Love, sex and death, the holy trinity for writers. Stephen Clark seized them all with his Le Grand Mort, a brimming concoction of rumination, prospective copulation and abscession. And for the most part this was a juicy feat, and Clark lets the topics froth sumptuously. A well-cooked treat.
We alight on Julian Clary’s Michael, a suave, sometimes garrulous individual who mulls over the intrinsic sexuality of religiousness (and vice versa). Diana, Tutankhamun and Rasputin coalesce in an opening monologue, as Clary prepares a puttanesca (“spaghetti in the style of a whore”) in a lavish, stainless steel set (a functional kitchen and mark of expert interior design from Justin Nardella). His companion, Tim, a smooth turn from James Nelson Joyce, enters the house as a prospective sexual partner, muddying the waters somewhat, dissecting and blowing Michael’s suppositions out of the water.
Both actors acquit themselves reasonably, mastering the recesses and whimsies of Clark’s script with enough ease to seem vaguely natural. Some of the lines, delivered often to the audience, draw huge laughs (“If this doesn’t shock you then I’d not want to see your porn collection. Or maybe I would…”). This is not an easy text, and at times it feels as though Clark was firing from the hip when he constructed it. The philosophising is sprawling, at times it is far more grating than intriguing, especially once we find out that the young Tim essentially craves death, returning to the oblivion he believes that he has come from. For him, life is meaningless – so for us as audience anything he says feels equally redundant unless it alters his perspective. The dialogue overshadows the characterisation.
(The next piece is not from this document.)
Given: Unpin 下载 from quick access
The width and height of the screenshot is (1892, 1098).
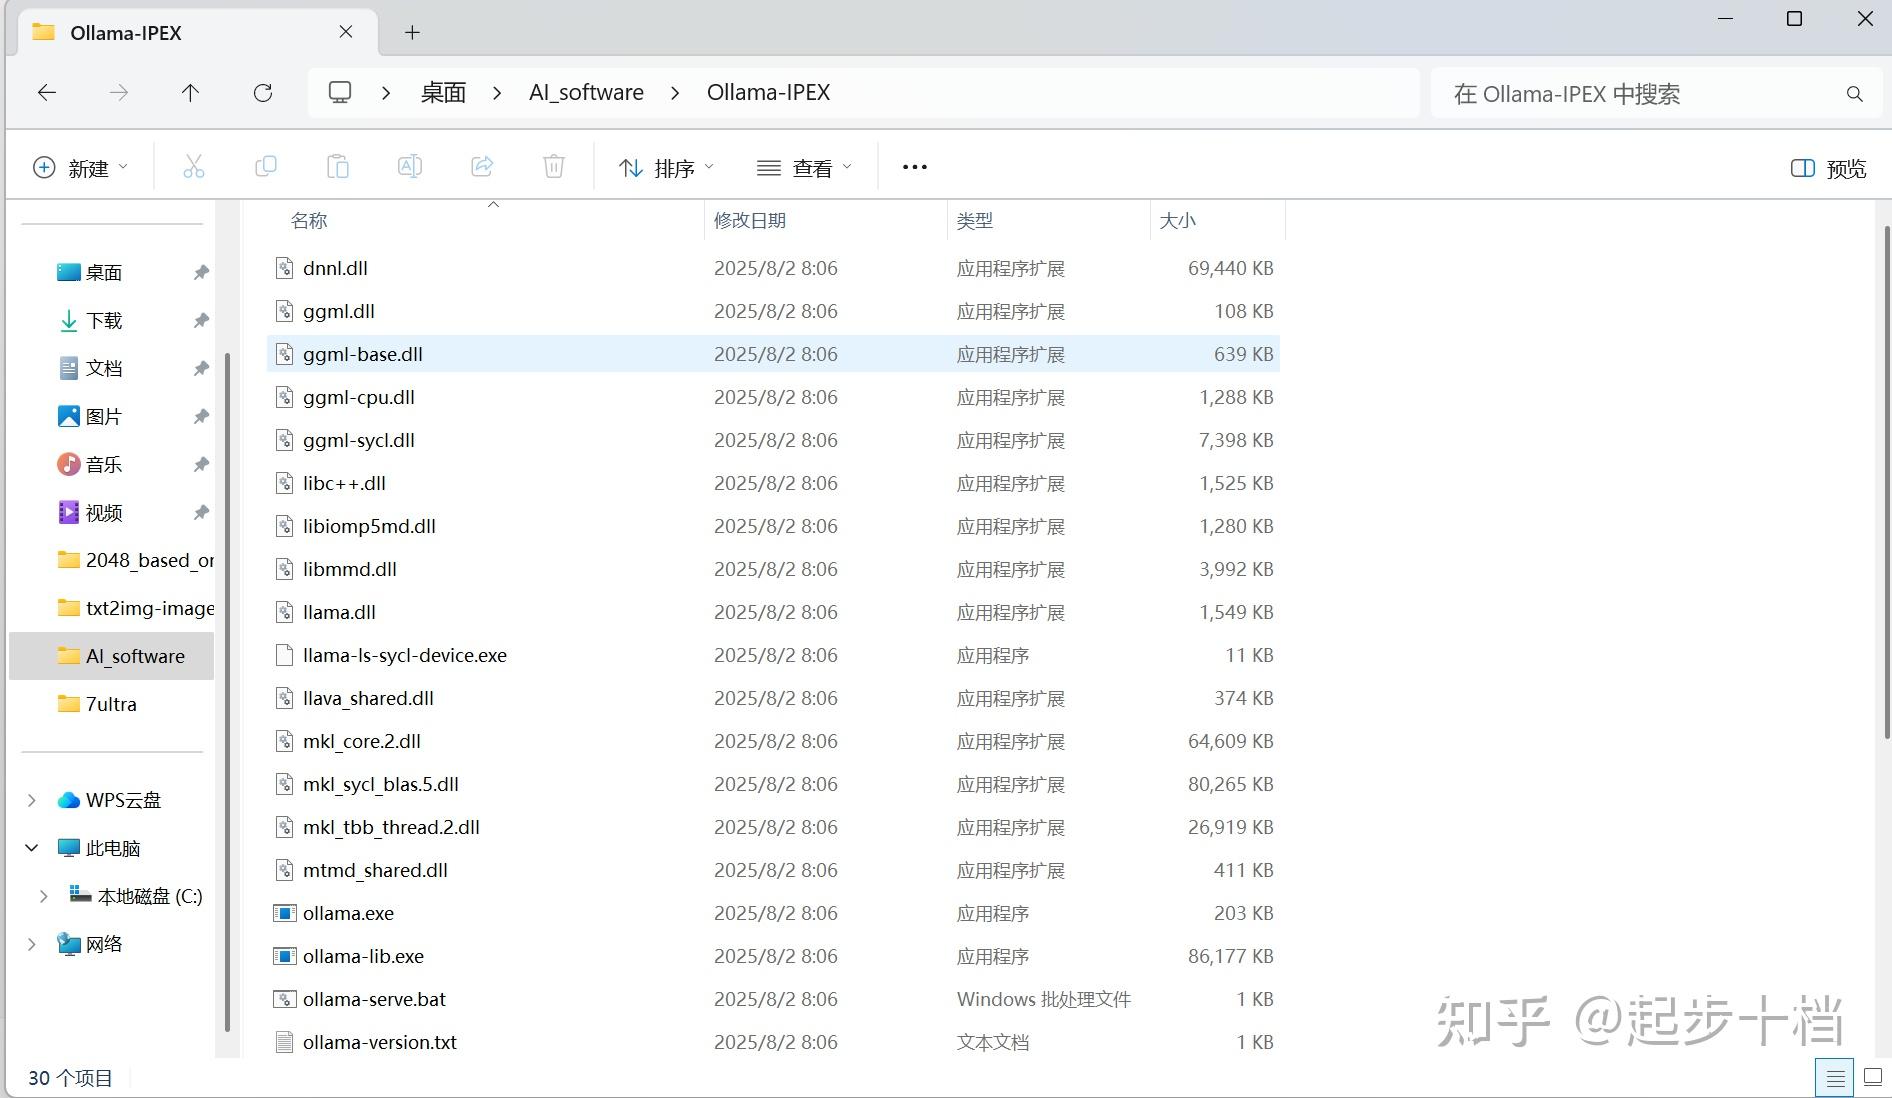Looking at the screenshot, I should click(x=201, y=320).
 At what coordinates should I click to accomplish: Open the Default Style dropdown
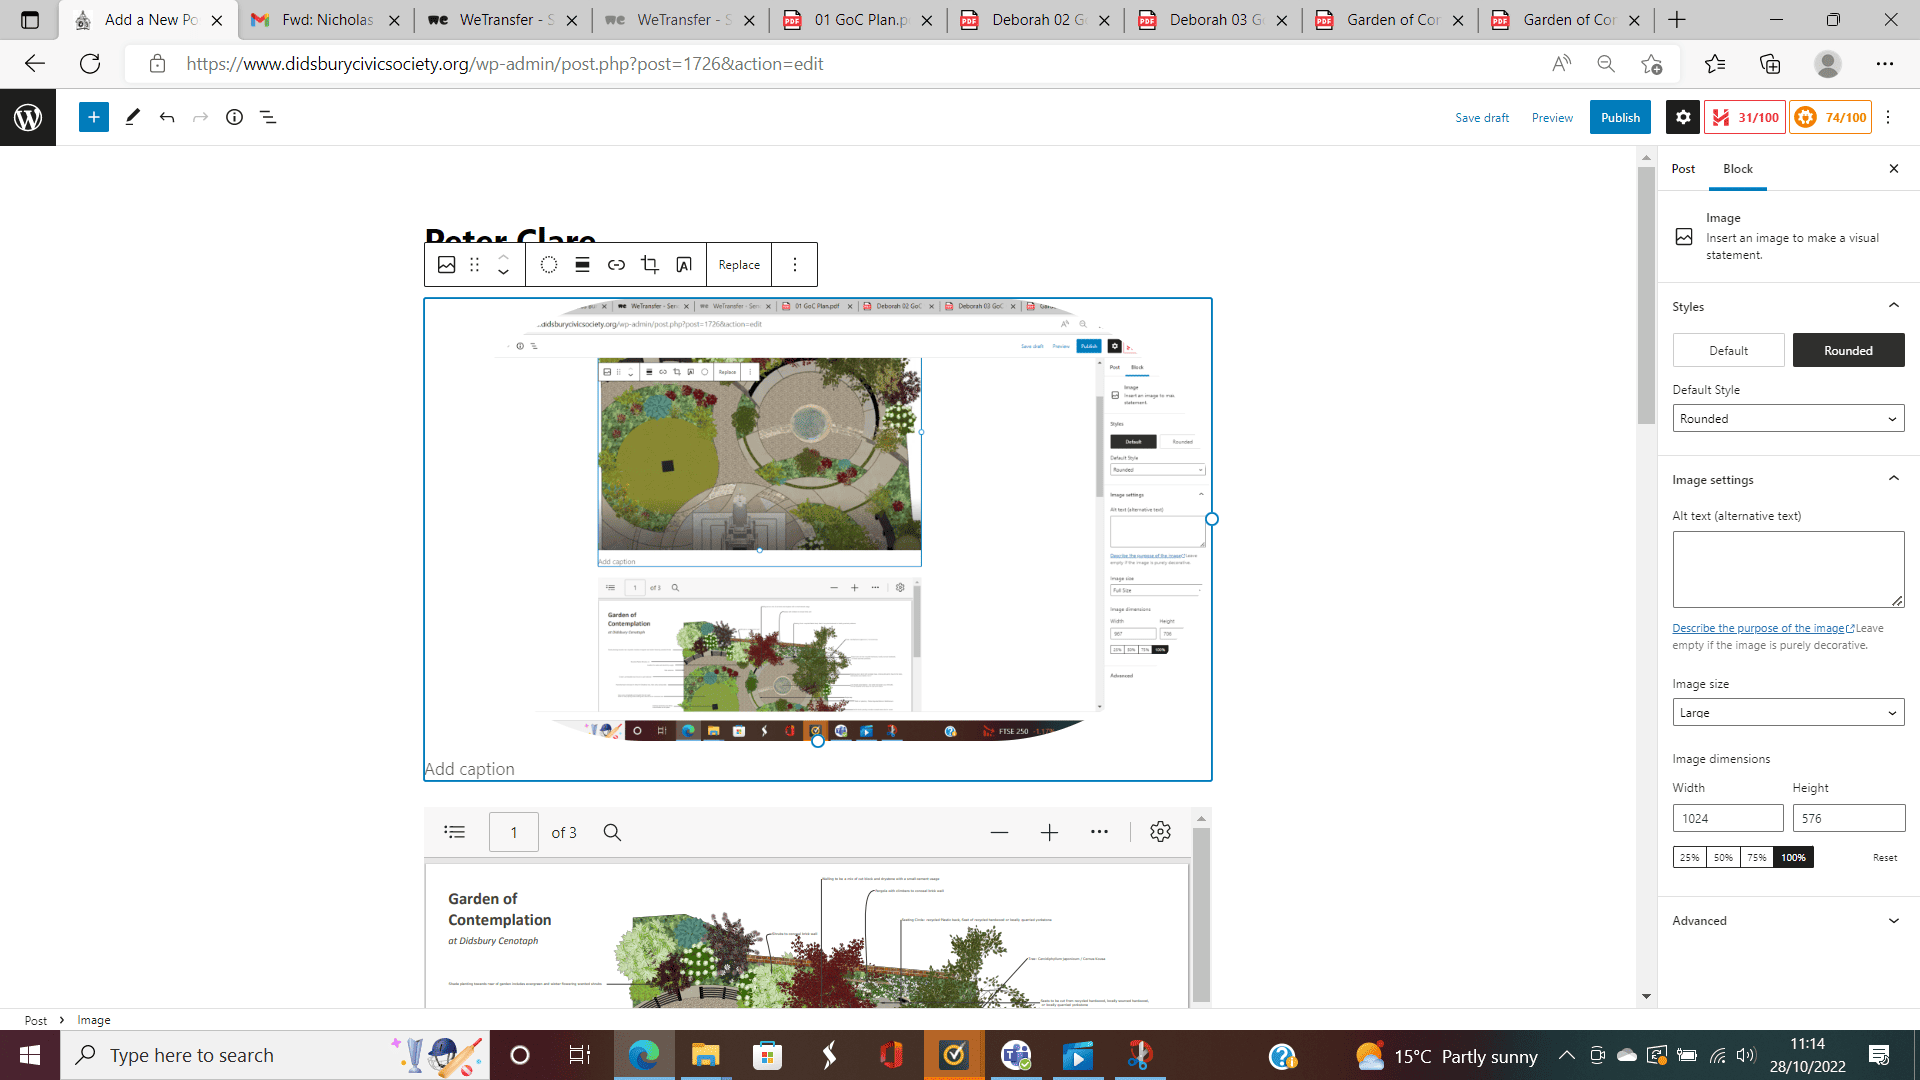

Director Christopher Renshaw turns a domestic environment into a versatile miasma of discourse, with enough movement to rarely feel static. At one point the central kitchen island is almost transformed into a morgue’s slab at one stage through fluid acting movement. Nardella places a huge Vitruvian man absently to the side of the stage, somewhat distracting though eventually a central tenet of the conflict. More problematic, unfortunately, was Ed Lewis’s sound design, often far too overbearing and removing some of the tension from the delivered lines in the smaller confines of Trafalgar Studios 2. Altering the levels or changing the timings may have been effective.
But what of Clary’s performance? Sweating buckets, especially as Nelson Joyce reveals every ounce of his being, the entertainer gives an understated yet admirable performance. It was strange to see such intimate vulnerability so explicitly on show, and even if sometimes Clary’s tone fell into a slightly wooden monotony.
An intriguing and heady mix, the show felt something like a homosexual response to David Ives’ Venus in Fur – the young and elusive youngster coming in and quaking an elder to the core (though this time with an explicit exploration of how maternal love can explode into lustful physical connection). 90 minutes of messy intrigue, though a worthwhile evening at the theatre.